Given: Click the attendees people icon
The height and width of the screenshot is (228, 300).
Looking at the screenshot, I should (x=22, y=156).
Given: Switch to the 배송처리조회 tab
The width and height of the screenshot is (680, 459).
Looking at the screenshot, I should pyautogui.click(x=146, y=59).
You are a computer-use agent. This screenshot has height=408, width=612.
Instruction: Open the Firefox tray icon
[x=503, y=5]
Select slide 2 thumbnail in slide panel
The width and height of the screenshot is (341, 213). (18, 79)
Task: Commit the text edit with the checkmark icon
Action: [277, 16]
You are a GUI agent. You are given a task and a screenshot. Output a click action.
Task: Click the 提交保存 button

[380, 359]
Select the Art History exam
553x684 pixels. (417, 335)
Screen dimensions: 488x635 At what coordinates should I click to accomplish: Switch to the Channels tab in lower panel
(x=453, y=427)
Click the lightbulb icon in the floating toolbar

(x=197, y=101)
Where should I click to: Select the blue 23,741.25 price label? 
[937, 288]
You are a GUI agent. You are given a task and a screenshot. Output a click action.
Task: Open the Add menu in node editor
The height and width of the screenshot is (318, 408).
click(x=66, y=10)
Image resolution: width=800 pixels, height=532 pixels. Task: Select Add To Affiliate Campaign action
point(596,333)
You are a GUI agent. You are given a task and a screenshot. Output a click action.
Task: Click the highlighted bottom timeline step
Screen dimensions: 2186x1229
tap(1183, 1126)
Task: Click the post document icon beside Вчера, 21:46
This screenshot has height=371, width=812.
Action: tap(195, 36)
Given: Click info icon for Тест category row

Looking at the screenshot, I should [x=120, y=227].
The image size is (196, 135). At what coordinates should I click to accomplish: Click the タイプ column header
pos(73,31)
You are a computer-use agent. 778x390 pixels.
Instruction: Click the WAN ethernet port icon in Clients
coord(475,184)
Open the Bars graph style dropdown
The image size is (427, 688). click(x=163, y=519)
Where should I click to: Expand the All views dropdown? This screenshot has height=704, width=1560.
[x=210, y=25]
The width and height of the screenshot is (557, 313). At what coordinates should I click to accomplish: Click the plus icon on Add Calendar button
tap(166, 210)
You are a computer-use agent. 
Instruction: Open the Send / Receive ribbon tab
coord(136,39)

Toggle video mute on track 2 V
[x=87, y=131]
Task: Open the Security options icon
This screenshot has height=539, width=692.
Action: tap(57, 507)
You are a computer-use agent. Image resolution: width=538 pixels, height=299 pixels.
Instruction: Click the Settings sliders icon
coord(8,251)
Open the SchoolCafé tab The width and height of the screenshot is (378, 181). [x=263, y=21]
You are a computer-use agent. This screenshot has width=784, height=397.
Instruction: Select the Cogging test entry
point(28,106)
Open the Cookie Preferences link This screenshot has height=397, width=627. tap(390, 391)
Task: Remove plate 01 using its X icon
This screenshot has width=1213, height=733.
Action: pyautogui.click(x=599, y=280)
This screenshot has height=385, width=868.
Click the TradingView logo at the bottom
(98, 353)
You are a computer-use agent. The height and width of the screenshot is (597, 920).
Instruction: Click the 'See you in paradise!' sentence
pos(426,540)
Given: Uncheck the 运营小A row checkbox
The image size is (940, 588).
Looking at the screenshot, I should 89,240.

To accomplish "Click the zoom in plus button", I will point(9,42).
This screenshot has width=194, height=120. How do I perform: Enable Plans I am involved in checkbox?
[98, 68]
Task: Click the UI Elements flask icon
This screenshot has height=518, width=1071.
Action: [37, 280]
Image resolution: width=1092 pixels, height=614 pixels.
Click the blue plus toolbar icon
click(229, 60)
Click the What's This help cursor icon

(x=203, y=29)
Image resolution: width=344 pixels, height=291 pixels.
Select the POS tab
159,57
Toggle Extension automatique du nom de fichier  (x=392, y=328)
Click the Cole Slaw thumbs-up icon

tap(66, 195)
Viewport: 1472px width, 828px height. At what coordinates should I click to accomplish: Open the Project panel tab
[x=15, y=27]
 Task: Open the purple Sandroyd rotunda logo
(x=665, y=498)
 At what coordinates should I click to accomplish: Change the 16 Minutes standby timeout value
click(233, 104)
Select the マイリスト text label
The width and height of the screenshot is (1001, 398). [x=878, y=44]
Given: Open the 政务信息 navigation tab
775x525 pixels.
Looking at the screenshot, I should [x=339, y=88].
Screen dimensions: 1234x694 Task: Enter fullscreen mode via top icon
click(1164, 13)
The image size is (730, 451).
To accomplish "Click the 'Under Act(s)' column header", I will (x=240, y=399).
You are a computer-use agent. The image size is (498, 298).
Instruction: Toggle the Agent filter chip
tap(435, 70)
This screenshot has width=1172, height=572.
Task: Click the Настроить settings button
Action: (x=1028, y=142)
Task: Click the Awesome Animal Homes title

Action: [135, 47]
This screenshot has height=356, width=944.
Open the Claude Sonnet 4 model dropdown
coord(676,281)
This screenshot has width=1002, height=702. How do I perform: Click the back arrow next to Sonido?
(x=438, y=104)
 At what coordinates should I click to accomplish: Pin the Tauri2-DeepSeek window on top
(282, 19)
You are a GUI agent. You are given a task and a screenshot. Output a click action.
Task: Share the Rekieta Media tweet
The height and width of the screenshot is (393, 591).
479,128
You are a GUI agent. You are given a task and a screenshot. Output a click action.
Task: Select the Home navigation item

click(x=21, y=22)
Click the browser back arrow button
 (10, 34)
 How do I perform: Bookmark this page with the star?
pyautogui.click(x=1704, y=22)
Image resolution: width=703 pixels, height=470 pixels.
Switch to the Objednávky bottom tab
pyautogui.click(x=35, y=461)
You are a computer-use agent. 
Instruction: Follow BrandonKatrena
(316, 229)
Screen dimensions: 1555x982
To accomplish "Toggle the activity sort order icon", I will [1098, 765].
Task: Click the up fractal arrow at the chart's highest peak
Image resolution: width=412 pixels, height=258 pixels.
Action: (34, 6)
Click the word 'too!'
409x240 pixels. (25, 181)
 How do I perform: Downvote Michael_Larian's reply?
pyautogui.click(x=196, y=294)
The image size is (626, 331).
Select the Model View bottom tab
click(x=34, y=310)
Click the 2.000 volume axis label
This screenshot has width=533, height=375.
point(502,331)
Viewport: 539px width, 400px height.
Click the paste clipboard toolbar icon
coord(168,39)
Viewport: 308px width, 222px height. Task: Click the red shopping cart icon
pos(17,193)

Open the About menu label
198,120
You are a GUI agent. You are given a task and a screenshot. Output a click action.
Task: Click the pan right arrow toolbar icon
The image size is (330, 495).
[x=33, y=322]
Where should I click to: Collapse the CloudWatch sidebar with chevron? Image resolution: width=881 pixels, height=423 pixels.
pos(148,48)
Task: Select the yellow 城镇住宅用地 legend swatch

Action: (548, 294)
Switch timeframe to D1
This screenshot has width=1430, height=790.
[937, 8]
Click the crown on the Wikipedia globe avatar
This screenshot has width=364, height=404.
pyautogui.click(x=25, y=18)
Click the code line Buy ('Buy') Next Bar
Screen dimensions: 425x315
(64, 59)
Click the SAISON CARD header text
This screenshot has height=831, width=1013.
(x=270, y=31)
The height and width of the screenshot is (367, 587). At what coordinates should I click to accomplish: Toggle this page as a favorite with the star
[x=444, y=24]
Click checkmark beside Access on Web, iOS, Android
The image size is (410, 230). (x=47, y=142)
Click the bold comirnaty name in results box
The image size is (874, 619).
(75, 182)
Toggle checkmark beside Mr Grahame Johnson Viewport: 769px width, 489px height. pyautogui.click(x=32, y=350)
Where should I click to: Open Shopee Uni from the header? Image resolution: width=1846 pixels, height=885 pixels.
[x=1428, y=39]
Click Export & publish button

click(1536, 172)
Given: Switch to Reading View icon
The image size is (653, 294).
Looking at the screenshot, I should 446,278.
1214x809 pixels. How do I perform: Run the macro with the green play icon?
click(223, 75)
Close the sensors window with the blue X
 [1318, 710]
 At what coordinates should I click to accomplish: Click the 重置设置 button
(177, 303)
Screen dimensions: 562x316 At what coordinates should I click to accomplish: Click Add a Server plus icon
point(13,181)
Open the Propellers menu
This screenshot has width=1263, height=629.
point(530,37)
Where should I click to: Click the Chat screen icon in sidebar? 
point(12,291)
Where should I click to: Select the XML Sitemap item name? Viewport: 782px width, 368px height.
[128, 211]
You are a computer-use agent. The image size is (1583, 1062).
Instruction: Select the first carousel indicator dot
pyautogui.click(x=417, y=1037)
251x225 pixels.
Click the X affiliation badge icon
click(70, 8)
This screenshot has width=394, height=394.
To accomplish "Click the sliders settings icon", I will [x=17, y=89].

# # # # #

▶ _Brief_
Copy the listing word for word, starting at the line that contains "This screenshot has width=394, height=394." and ending with the last line of the listing, both included.

▶ _Result of this exercise_
This screenshot has width=394, height=394.
To accomplish "Click the sliders settings icon", I will [x=17, y=89].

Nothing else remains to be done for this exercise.